• _Records for locating words and elements_:

==================================================

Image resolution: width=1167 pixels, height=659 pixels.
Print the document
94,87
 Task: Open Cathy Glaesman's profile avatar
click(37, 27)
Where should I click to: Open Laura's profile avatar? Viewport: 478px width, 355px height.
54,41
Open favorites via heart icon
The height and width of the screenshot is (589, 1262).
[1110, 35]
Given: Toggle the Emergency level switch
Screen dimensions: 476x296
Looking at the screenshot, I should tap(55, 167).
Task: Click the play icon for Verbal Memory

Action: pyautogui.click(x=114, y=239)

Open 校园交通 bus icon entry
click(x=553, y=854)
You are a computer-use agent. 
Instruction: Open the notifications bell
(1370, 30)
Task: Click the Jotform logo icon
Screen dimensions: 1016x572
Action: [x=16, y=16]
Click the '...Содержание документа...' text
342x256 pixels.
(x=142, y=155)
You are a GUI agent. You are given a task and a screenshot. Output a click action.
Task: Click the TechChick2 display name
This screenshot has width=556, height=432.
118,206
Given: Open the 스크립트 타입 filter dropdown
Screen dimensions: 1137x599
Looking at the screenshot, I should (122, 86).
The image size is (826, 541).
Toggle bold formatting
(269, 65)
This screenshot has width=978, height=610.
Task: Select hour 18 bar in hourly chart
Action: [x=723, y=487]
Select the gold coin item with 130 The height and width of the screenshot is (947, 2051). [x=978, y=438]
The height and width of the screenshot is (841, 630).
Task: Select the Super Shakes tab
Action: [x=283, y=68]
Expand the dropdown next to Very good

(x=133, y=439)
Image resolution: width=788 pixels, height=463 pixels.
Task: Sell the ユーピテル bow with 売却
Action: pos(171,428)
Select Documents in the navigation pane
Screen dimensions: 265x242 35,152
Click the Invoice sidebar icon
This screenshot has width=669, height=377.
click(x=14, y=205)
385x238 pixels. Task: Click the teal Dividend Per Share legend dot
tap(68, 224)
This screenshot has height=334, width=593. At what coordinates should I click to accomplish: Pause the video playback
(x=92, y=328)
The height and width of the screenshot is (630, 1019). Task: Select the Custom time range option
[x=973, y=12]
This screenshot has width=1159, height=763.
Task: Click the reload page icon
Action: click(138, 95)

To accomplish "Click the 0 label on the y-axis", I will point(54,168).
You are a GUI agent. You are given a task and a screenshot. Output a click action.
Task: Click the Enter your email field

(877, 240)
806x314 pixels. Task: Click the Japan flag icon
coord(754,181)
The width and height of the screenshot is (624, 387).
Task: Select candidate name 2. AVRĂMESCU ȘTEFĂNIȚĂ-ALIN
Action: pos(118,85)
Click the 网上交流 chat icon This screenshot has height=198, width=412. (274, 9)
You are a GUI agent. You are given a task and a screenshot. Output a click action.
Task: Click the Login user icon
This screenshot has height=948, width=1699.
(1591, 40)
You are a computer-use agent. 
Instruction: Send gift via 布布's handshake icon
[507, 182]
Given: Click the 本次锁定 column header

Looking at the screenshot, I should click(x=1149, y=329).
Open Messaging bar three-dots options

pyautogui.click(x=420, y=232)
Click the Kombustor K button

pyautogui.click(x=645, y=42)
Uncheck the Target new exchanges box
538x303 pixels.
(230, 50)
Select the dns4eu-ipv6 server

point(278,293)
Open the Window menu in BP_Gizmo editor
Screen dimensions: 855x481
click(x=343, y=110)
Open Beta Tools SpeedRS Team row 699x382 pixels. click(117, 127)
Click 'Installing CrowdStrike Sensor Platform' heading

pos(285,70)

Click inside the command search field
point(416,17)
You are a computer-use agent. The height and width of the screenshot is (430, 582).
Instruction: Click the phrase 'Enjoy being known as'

==================================================

Reproduce all the records above, substituting "interface agent" for every occurrence of "GUI agent" and leaving everything else as it is.

• _Full response_:
Image resolution: width=1167 pixels, height=659 pixels.
Print the document
94,87
 Task: Open Cathy Glaesman's profile avatar
click(37, 27)
Where should I click to: Open Laura's profile avatar? Viewport: 478px width, 355px height.
54,41
Open favorites via heart icon
The height and width of the screenshot is (589, 1262).
[1110, 35]
Given: Toggle the Emergency level switch
Screen dimensions: 476x296
Looking at the screenshot, I should tap(55, 167).
Task: Click the play icon for Verbal Memory

Action: pyautogui.click(x=114, y=239)

Open 校园交通 bus icon entry
click(x=553, y=854)
You are a computer-use agent. 
Instruction: Open the notifications bell
(1370, 30)
Task: Click the Jotform logo icon
Screen dimensions: 1016x572
Action: [x=16, y=16]
Click the '...Содержание документа...' text
342x256 pixels.
(x=142, y=155)
You are a interface agent. You are given a task and a screenshot. Output a click action.
Task: Click the TechChick2 display name
This screenshot has width=556, height=432.
118,206
Given: Open the 스크립트 타입 filter dropdown
Screen dimensions: 1137x599
Looking at the screenshot, I should (122, 86).
The image size is (826, 541).
Toggle bold formatting
(269, 65)
This screenshot has width=978, height=610.
Task: Select hour 18 bar in hourly chart
Action: [x=723, y=487]
Select the gold coin item with 130 The height and width of the screenshot is (947, 2051). [x=978, y=438]
The height and width of the screenshot is (841, 630).
Task: Select the Super Shakes tab
Action: [x=283, y=68]
Expand the dropdown next to Very good

(x=133, y=439)
Image resolution: width=788 pixels, height=463 pixels.
Task: Sell the ユーピテル bow with 売却
Action: pos(171,428)
Select Documents in the navigation pane
Screen dimensions: 265x242 35,152
Click the Invoice sidebar icon
This screenshot has width=669, height=377.
click(x=14, y=205)
385x238 pixels. Task: Click the teal Dividend Per Share legend dot
tap(68, 224)
This screenshot has height=334, width=593. At what coordinates should I click to accomplish: Pause the video playback
(x=92, y=328)
The height and width of the screenshot is (630, 1019). Task: Select the Custom time range option
[x=973, y=12]
This screenshot has width=1159, height=763.
Task: Click the reload page icon
Action: click(138, 95)

To accomplish "Click the 0 label on the y-axis", I will point(54,168).
You are a interface agent. You are given a task and a screenshot. Output a click action.
Task: Click the Enter your email field

(877, 240)
806x314 pixels. Task: Click the Japan flag icon
coord(754,181)
The width and height of the screenshot is (624, 387).
Task: Select candidate name 2. AVRĂMESCU ȘTEFĂNIȚĂ-ALIN
Action: pos(118,85)
Click the 网上交流 chat icon This screenshot has height=198, width=412. (274, 9)
You are a interface agent. You are given a task and a screenshot. Output a click action.
Task: Click the Login user icon
This screenshot has height=948, width=1699.
(1591, 40)
You are a computer-use agent. 
Instruction: Send gift via 布布's handshake icon
[507, 182]
Given: Click the 本次锁定 column header

Looking at the screenshot, I should click(x=1149, y=329).
Open Messaging bar three-dots options

pyautogui.click(x=420, y=232)
Click the Kombustor K button

pyautogui.click(x=645, y=42)
Uncheck the Target new exchanges box
538x303 pixels.
(230, 50)
Select the dns4eu-ipv6 server

point(278,293)
Open the Window menu in BP_Gizmo editor
Screen dimensions: 855x481
click(x=343, y=110)
Open Beta Tools SpeedRS Team row 699x382 pixels. click(117, 127)
Click 'Installing CrowdStrike Sensor Platform' heading

pos(285,70)

Click inside the command search field
point(416,17)
You are a computer-use agent. The height and width of the screenshot is (430, 582).
Instruction: Click the phrase 'Enjoy being known as'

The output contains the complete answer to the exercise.